• _Record set_
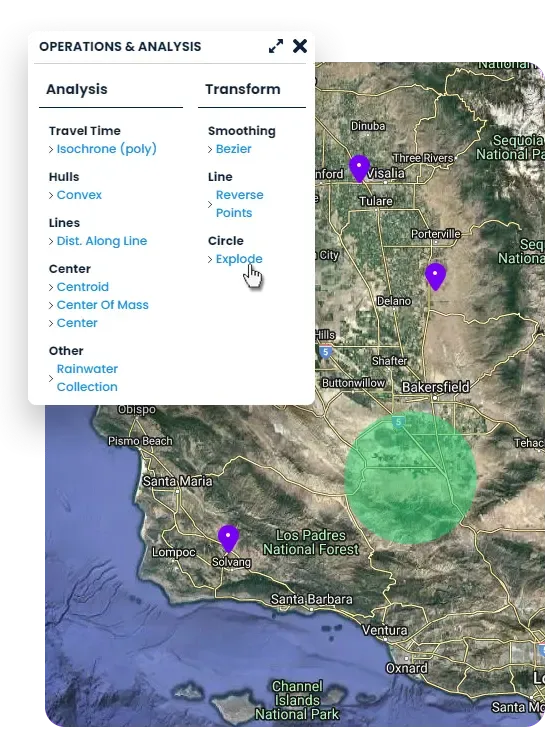
Task: Click the green circle shape on the map
Action: coord(410,478)
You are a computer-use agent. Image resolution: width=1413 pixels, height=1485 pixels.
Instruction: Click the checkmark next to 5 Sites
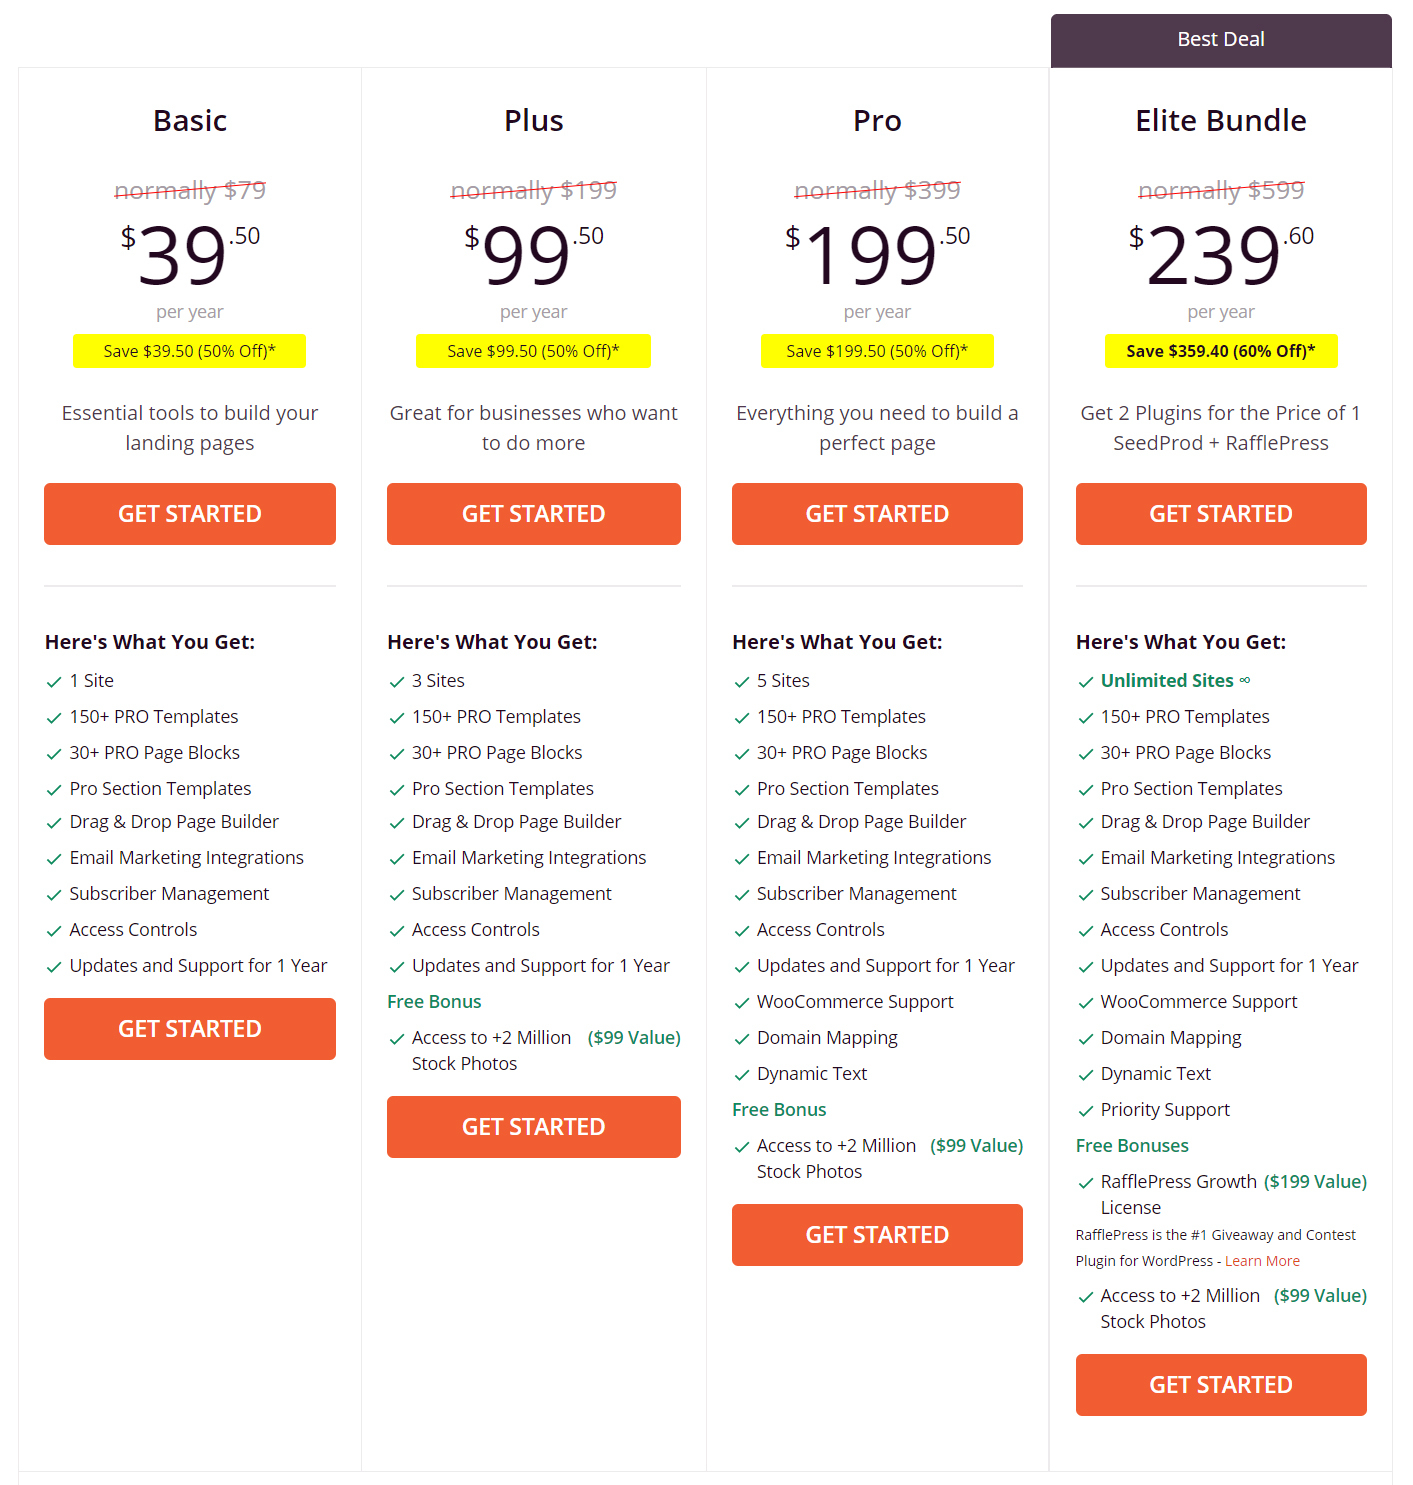coord(741,682)
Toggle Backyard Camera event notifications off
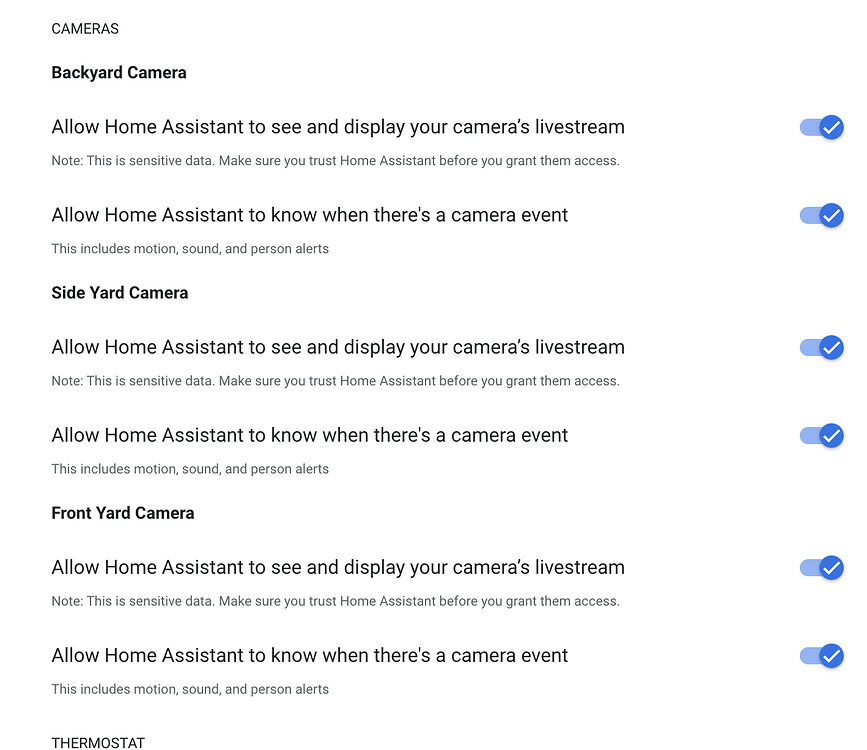Screen dimensions: 867x750 point(821,215)
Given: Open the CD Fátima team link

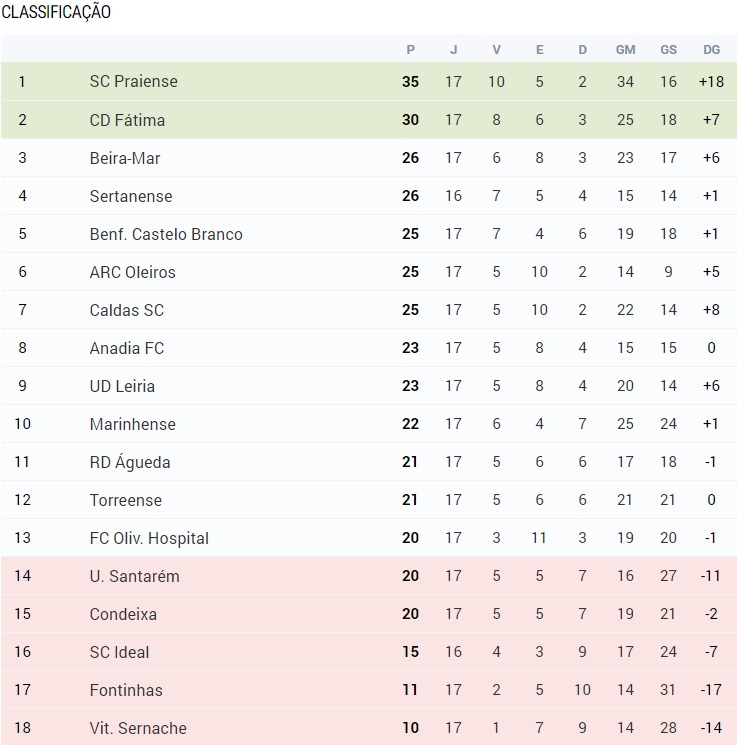Looking at the screenshot, I should tap(127, 120).
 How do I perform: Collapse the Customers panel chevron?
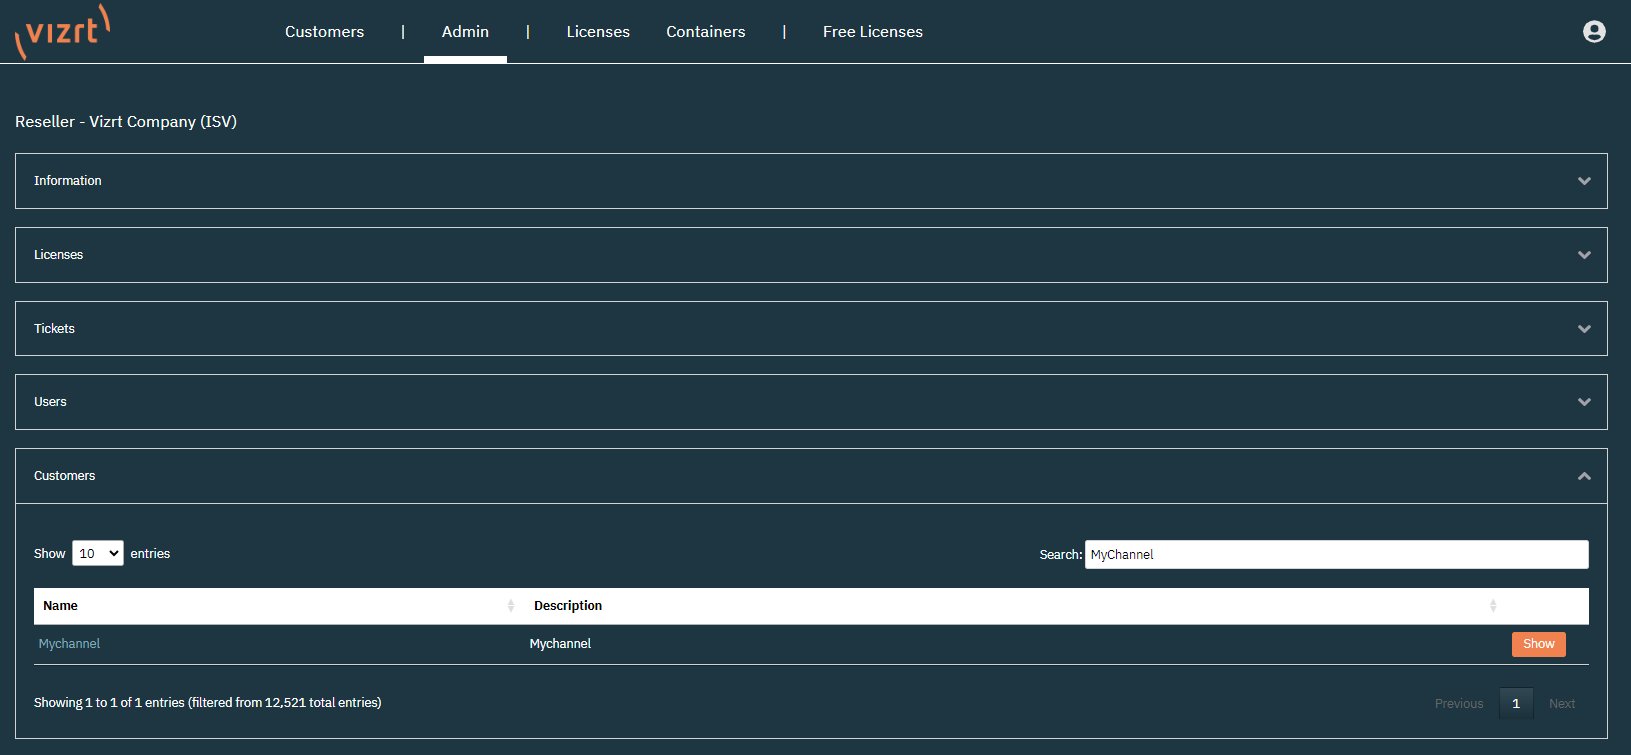tap(1584, 476)
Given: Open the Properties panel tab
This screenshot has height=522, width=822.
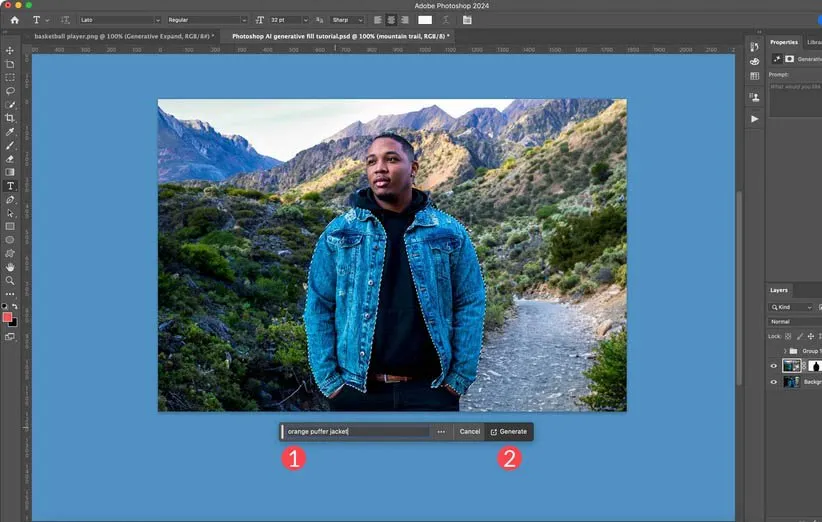Looking at the screenshot, I should point(783,42).
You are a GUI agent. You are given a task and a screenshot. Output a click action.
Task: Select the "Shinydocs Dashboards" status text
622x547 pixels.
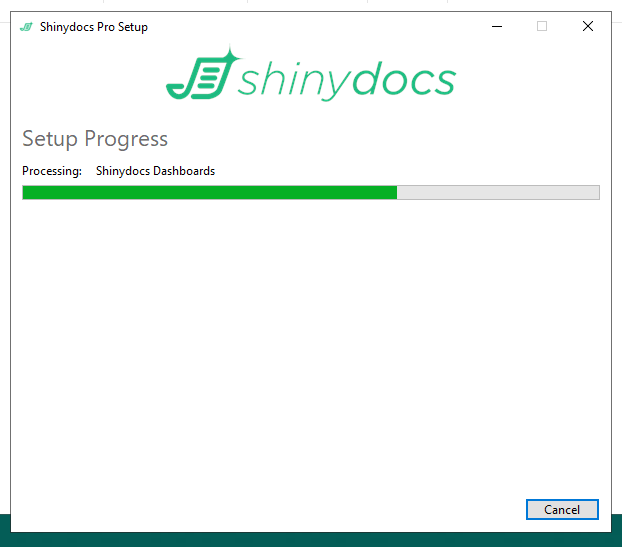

• _What you need to do_
Look above for the line with "Given: Open the CD Fátima team link", then give again exactly every line from there through the line with "Given: Open the Properties panel tab", skipping the pictures.

• _Reply_
Given: Open the CD Fátima team link

Looking at the screenshot, I should tap(127, 120).
 How do I perform: Collapse the Customers panel chevron?
tap(1584, 476)
Given: Open the Properties panel tab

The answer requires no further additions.